Leetcode 257: Binary Tree Paths

 https://leetcode.com/problems/binary-tree-paths/description/

Notes:

This question is a typical warm-up question in the interview. So the key is to get it done clearly and quickly. (and bug-free)

Since it is a tree, so recursion is the first choice. 

And it requests to print the path, so dfs is a better choice (than bfs). 

Then ending condition (base case) is when the node is a leaf (both left and right are null).
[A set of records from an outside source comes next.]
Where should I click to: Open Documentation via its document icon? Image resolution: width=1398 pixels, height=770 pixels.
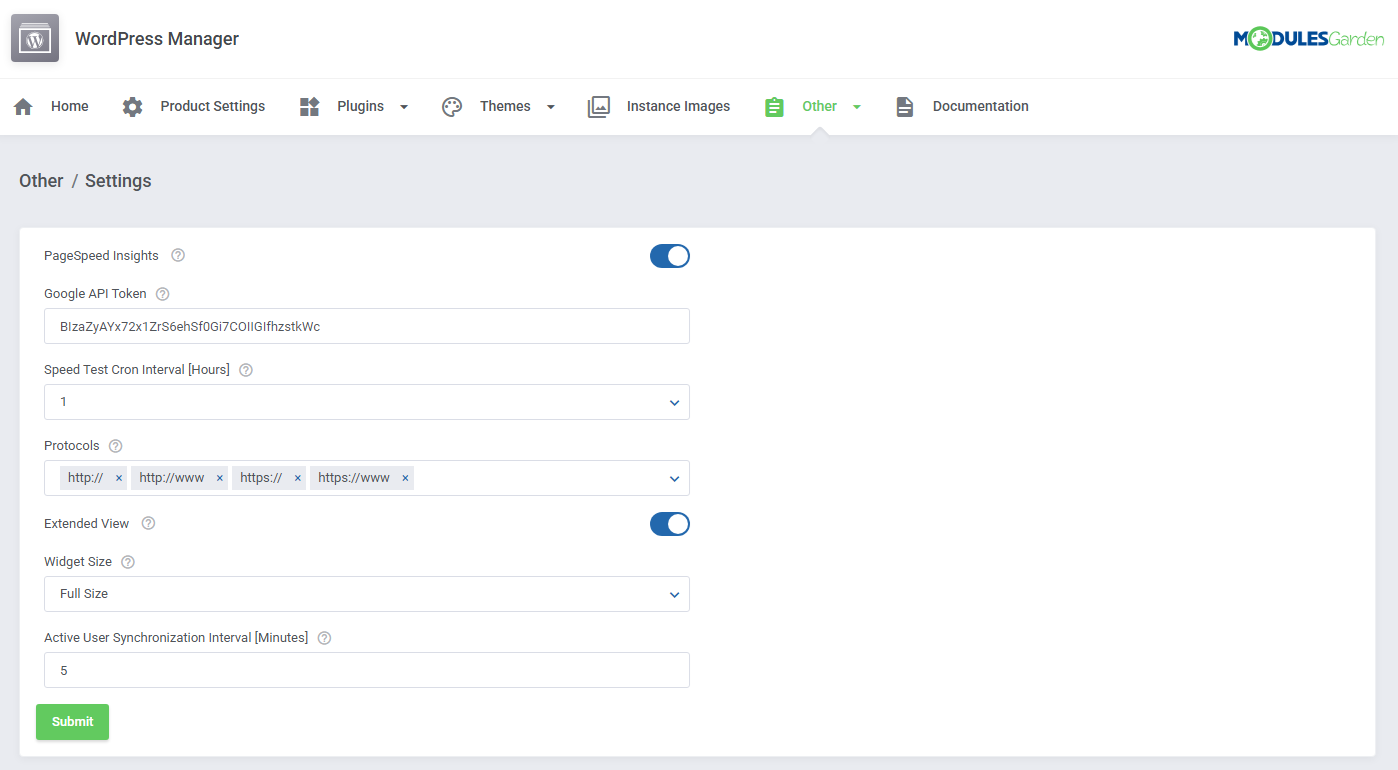coord(905,106)
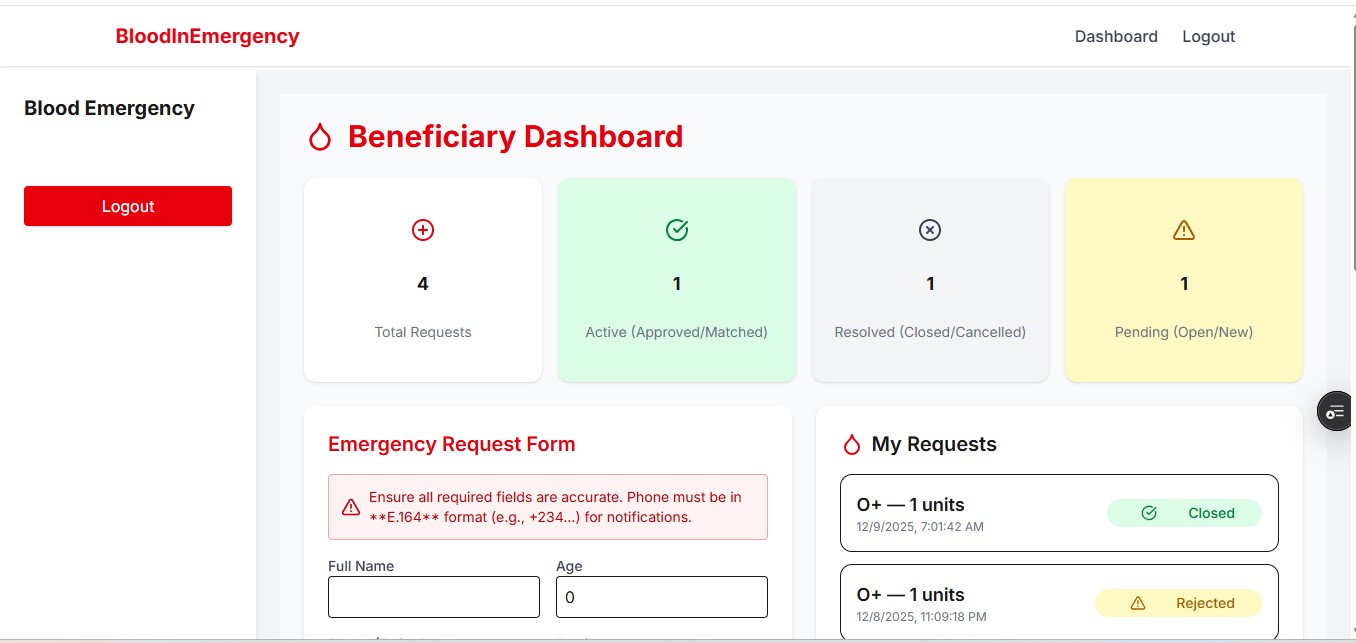Click the X circle icon on Resolved card
This screenshot has width=1356, height=643.
(x=930, y=230)
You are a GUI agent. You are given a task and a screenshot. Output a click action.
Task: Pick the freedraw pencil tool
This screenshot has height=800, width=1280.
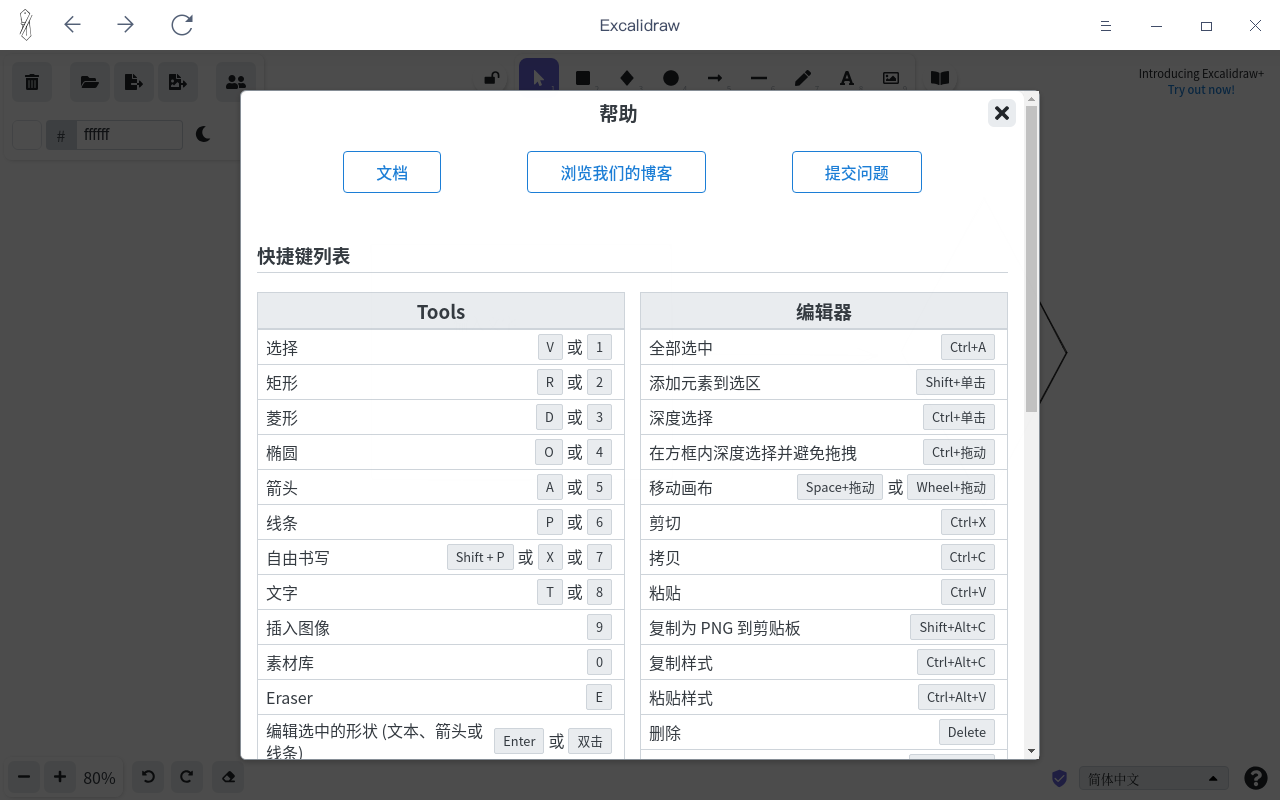803,78
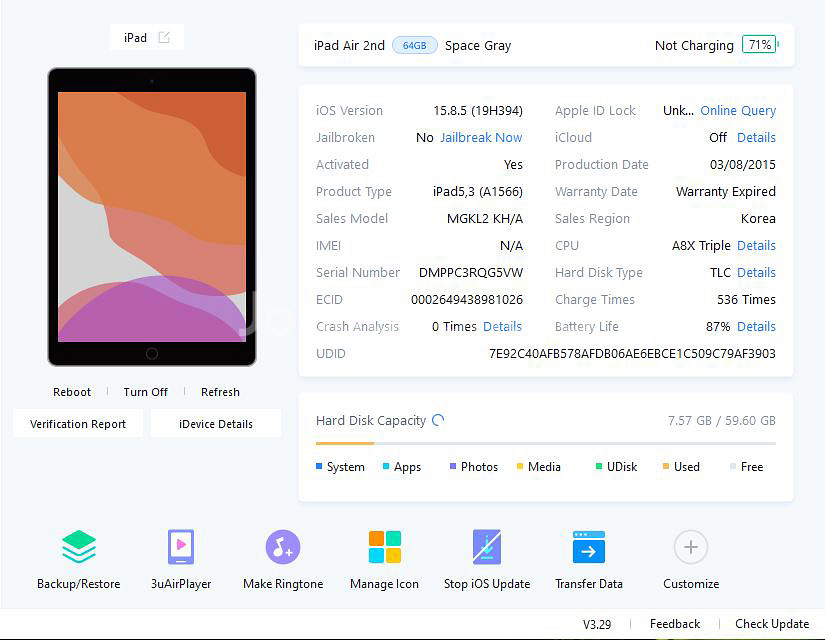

A hidden ending condition is when the current node is null.

See the code below:

/**
 * Definition for a binary tree node.
 * struct TreeNode {
 *     int val;
 *     TreeNode *left;
 *     TreeNode *right;
 *     TreeNode() : val(0), left(nullptr), right(nullptr) {}
 *     TreeNode(int x) : val(x), left(nullptr), right(nullptr) {}
 *     TreeNode(int x, TreeNode *left, TreeNode *right) : val(x), left(left), right(right) {}
 * };
 */
class Solution {
public:
    vector<string> binaryTreePaths(TreeNode* root) {
        vector<string> res;
        dfs(root, "", res);
        return res;
    }
private:
    void dfs(TreeNode* r, string s, vector<string>& res) {
        if(!r) return;
        if(!r->left && !r->right) res.push_back(s + to_string(r->val));
        dfs(r->right, s + to_string(r->val) + "->", res);
        dfs(r->left, s + to_string(r->val) + "->", res);
    }
};